__Brief 1__
According to the blog post, what film was on the writer's very first roll?
__Brief 2__
Reproduce everything in the blog post from "It’s been almost" down to "out, as I usually do.".

__Excerpt to read__
Category Archives: Art

Back where I started

Sometimes you can travel thousands of miles just to get back to where you started. It doesn’t matter how many life-changing moments you have, when you return to your home and your lifestyle, it’s easy to put all those experiences away just as you unpack your suitcase. Once you’re unpacked you find yourself picturing what new furniture you’ll arrange on your patio, or obsessing over the order of your closet.

Looking Back

This is from my very first roll! It’s Fuji Acros 100, and this is the only image that exposed properly and doesn’t have light leaks that warrant pampers for Holgas. I’m looking back at the road we’d just traveled, still in North Carolina. This image is particularly meaningful to me right now because of a very important lesson we learned on the road. You see, we started bright-eyed, bushy-tailed, eager and beaverish.

Mary, at the start

We were of the mindset that we would capture everything we encountered, and if we could not capture it the first time around, we’d go ahead and turn the car around because “that might just be the Pulitzer prize-winning image and I’m pretty sure I just double-exposed it with an image of a piece of gum on the ground, and I really wanted to shoot it with my other camera anyway.” This lasted a few days before we made an agreement that, more than capturing every instance that may lend itself to a great picture, this was a trip about looking forward. We would refuse to look back. We had to keep moving and keep looking ahead to find what’s just up ahead. You might call this a “pillar of salt” syndrome. You might also call it a Pocahontas “just around the river-bend” complex. At any rate, we would either get the picture, or we would not. It was terrifying and thrilling, and I’m appalled to see how backwards-facing I was to take the image of the road already traveled.

But here I am, forced to look back.

I guess I would have turned into a pillar of salt from looking at all my negatives and scanning them in one-by-one, but I’m going on a brand new journey this time. It has the same cast of characters and the same sets, but it’s an all new adventure. Many moments have been lost forever (like the image of a waterfall below that was ruined by having film wound too loosely) but I’m finding that my camera has often found what my eye did not. This requires a new lesson, post-roadtrip. Don’t look back, but take what you have seen and done and learned, and experience it all again with fresh eyes. I’m trying to integrate the places where I have been, into the life that I’m now living. So, I’m back where I started: preparing to take a road trip.

Waterfall, ruined film

-V

PS. My dog just farted audibly. I don’t think the universe takes my life seriously.


Work at Home? Don’t be Oxymoronic

104 degrees today. WHEW is that HOT! I know most of the country is going through a heat wave, so I’m not alone. It makes me thankful that I’m able to sit inside and enjoy AC, because I know that there are many people and animals who aren’t able to.

It’s been almost two weeks since we’ve been back home and I’m just thinking, “shit, where did all the time go?” I had it all figured out, as I usually do.

I was going to get home, and then treat everyday like a work day. Wake up at 8am, scan and develop photos, start putting the book together, research about grants and artistic opportunities, edit videos,  and then finish the day at 4 or 5pm.

And I haven’t followed any of the plan above, as I usually do.

__Raw data__

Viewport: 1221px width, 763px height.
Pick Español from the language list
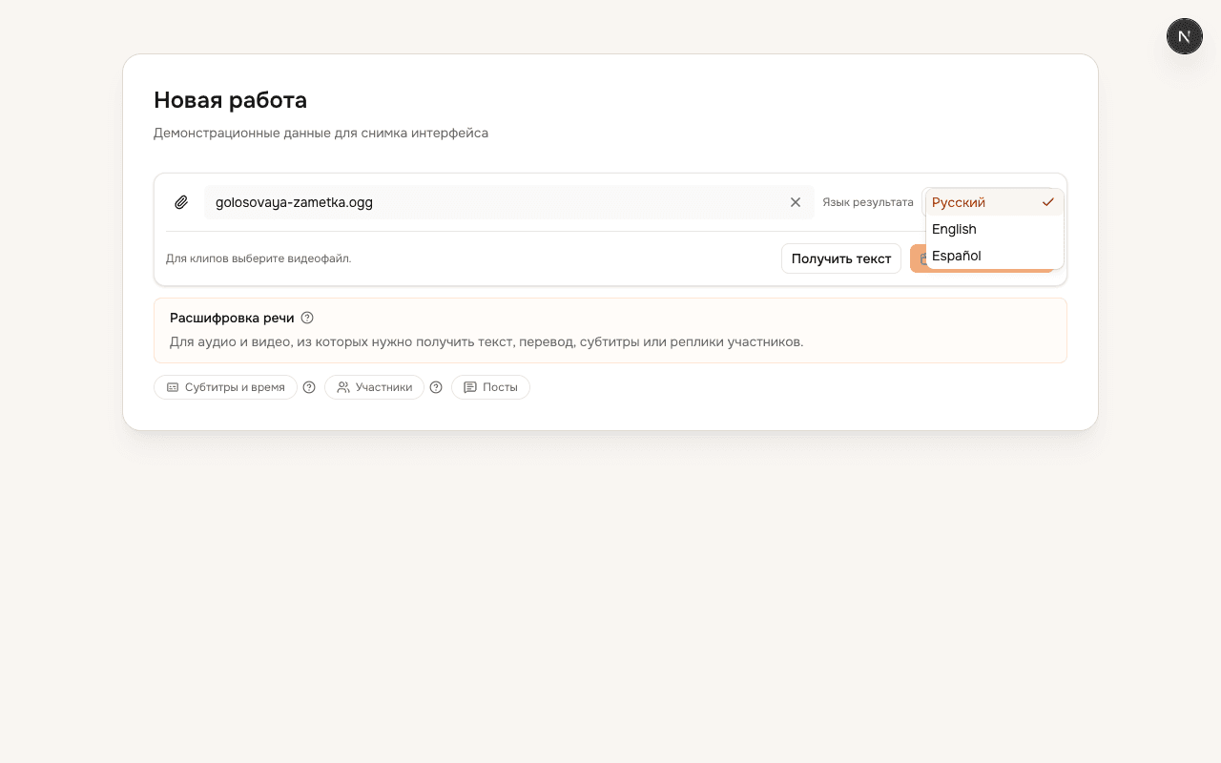[994, 256]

__Full output 1__
Fuji Acros 100.

__Full output 2__
It’s been almost two weeks since we’ve been back home and I’m just thinking, “shit, where did all the time go?” I had it all figured out, as I usually do.